The total number of those believed to be caught up in the breaches, which included the theft of the Social Security numbers and addresses of more than 21 million former and current government employees, remains the same.
OPM and the Department of Defense were reviewing the theft of background investigation records when they identified additional fingerprint data that had been exposed, OPM said in a statement.
Breaches involving biometric data like fingerprints are particularly concerning to privacy experts because of their permanence: Unlike passwords and even Social Security numbers, fingerprints cannot be changed. So those affected by this breach may find themselves grappling with the fallout for years.
“The fact that the number [of fingerprints breached] just increased by a factor of five is pretty mind-boggling,” said Joseph Lorenzo Hall, the chief technologist at the Center for Democracy & Technology. “I’m surprised they didn’t have structures in place to determine the number of fingerprints compromised earlier during the investigation.”
Lawmakers, too, were upset about the latest revelation. “OPM keeps getting it wrong,” said Rep. Jason Chaffetz (R-Utah). “I have zero confidence in OPM’s competence and ability to manage this crisis.”

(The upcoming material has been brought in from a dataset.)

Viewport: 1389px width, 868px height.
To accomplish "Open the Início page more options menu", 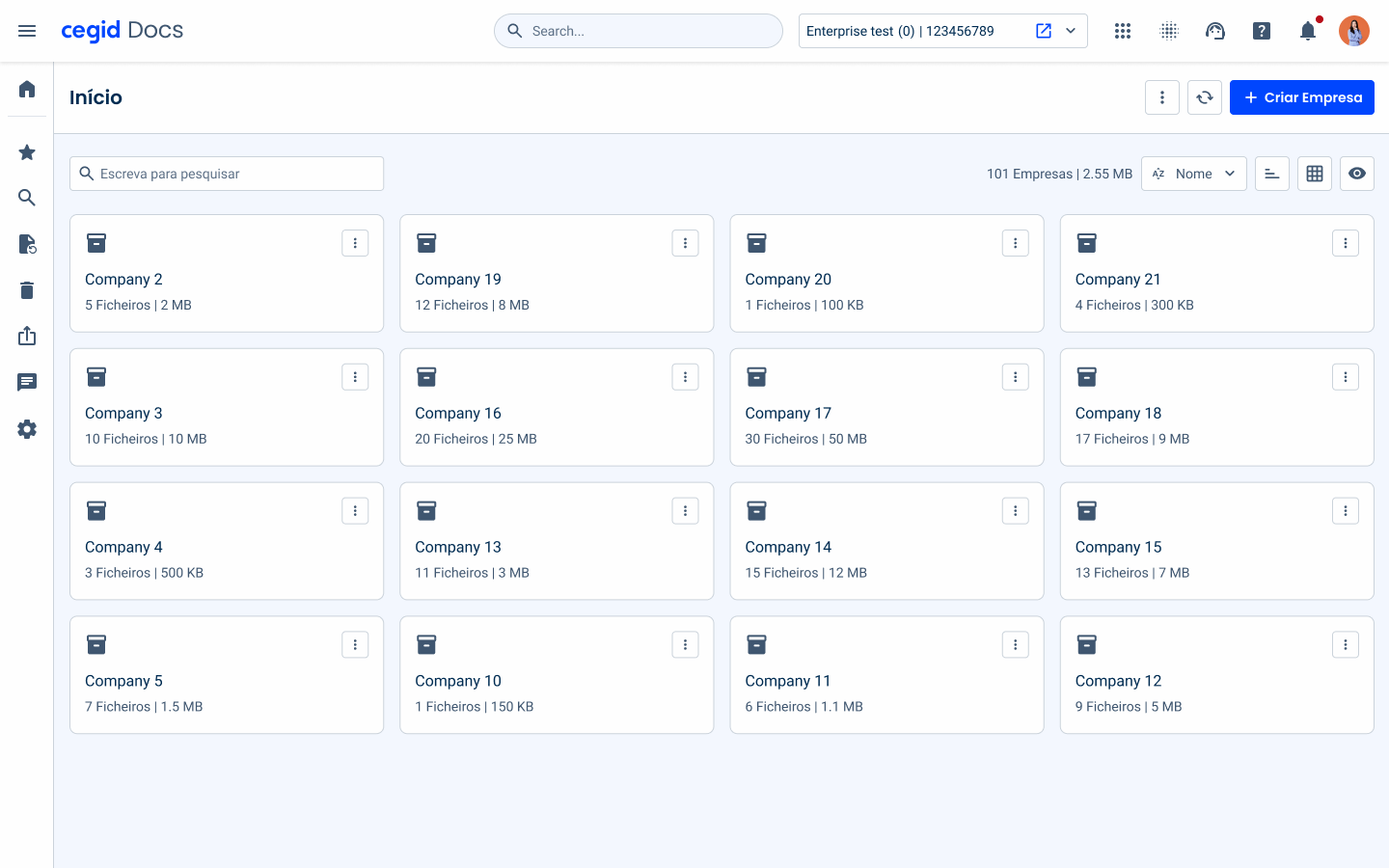I will click(1162, 97).

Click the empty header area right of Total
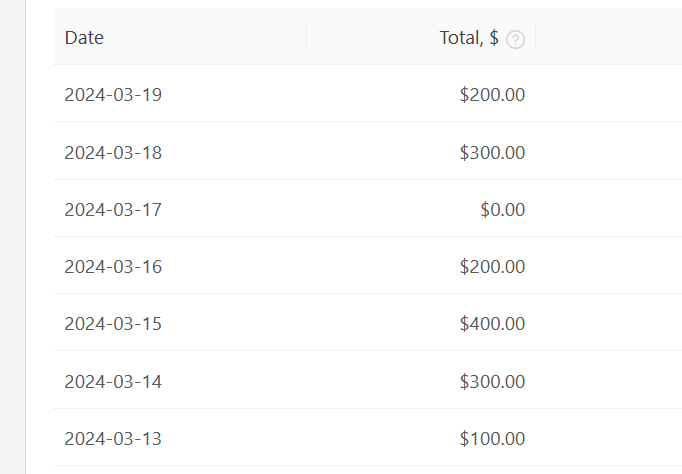pyautogui.click(x=609, y=37)
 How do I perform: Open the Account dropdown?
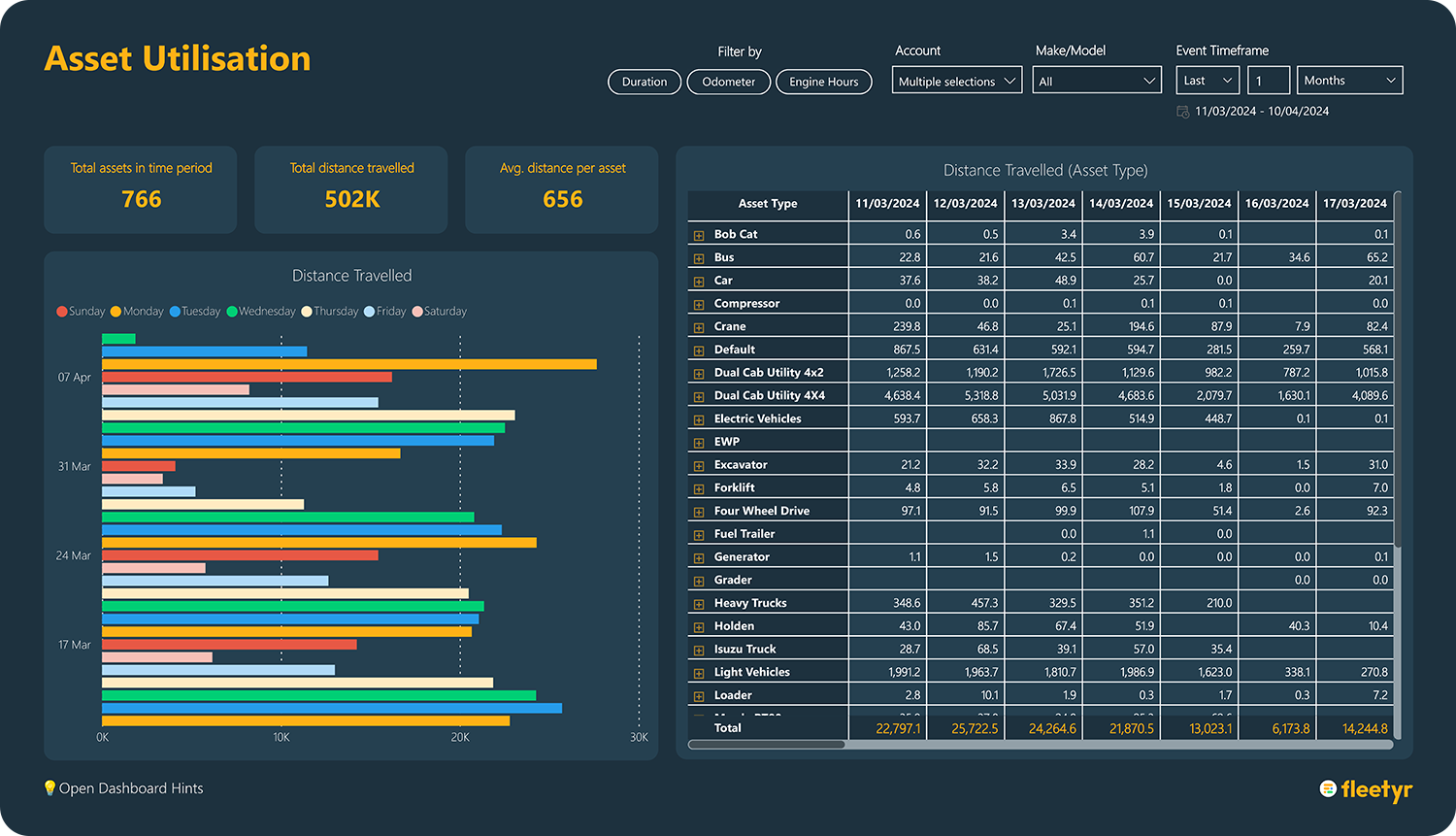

As fingerprints increasingly replace passwords as a day-to-day security measure for unlocking your iPhone or even your home, security experts have grown concerned about how hackers might leverage them.
But federal experts believe the potential for “misuse” of the stolen fingerprints is currently limited, according to OPM, but that could “could change over time as technology evolves.”
It also said an interagency working group including experts from law enforcement and the intelligence community will review ways that the fingerprint data could be abused and try to develop ways to prevent that from happening.
“If, in the future, new means are developed to misuse the fingerprint data, the government will provide additional information to individuals whose fingerprints may have been stolen in this breach,” OPM said.
OPM says it is still in the process of notifying everyone caught up in the breach. But they will be offered free identity theft and fraud protection services, the agency said.
Hacking originating from China was widely suspected of being behind the breaches, perhaps as part of move to build a massive database on Americans. But US government officials have so far declined to publicly blame the nation for the cyberattacks. China denied any involvement.
Chinese President Xi Jinping is currently visiting the US and described China as a strong defender of cybersecurity and a victim of hacking itself during a speech in Seattle on Tuesday.
The hacks sparked an outcry on Capitol Hill where lawmakers criticized the government’s response and said the agency should have done more to protect the information in the first place. Some called for the firing of OPM director Katherine Archuleta, who eventually resigned in July.
One lawmaker criticized OPM for releasing the new information during the Pope’s visit to Washington: “Today’s blatant news dump is the clearest sign yet that the administration still acts like the OPM hack is a PR crisis instead of a national security threat,” said Sen. Ben Sasse (R-Neb.) in a statement.
OPM spokesman Sam Schumach said the additional batch of compromised fingerprints wasn’t identified until very recently and that the agency spent the past several days analyzing the data.
“Yesterday, we began informing members of Congress, as well as the OPM Inspector General, of these newly identified archived records, and disclosed that this would change the fingerprint number previously reported,” he said.
The increasing Cyber Activities of China are really a source of problem for Western Forces.And if the claim that Chinese hackers are behind this havoc,is a fact,then definitely such level of Expertise of Hackers will be causing devastation in the upcoming future.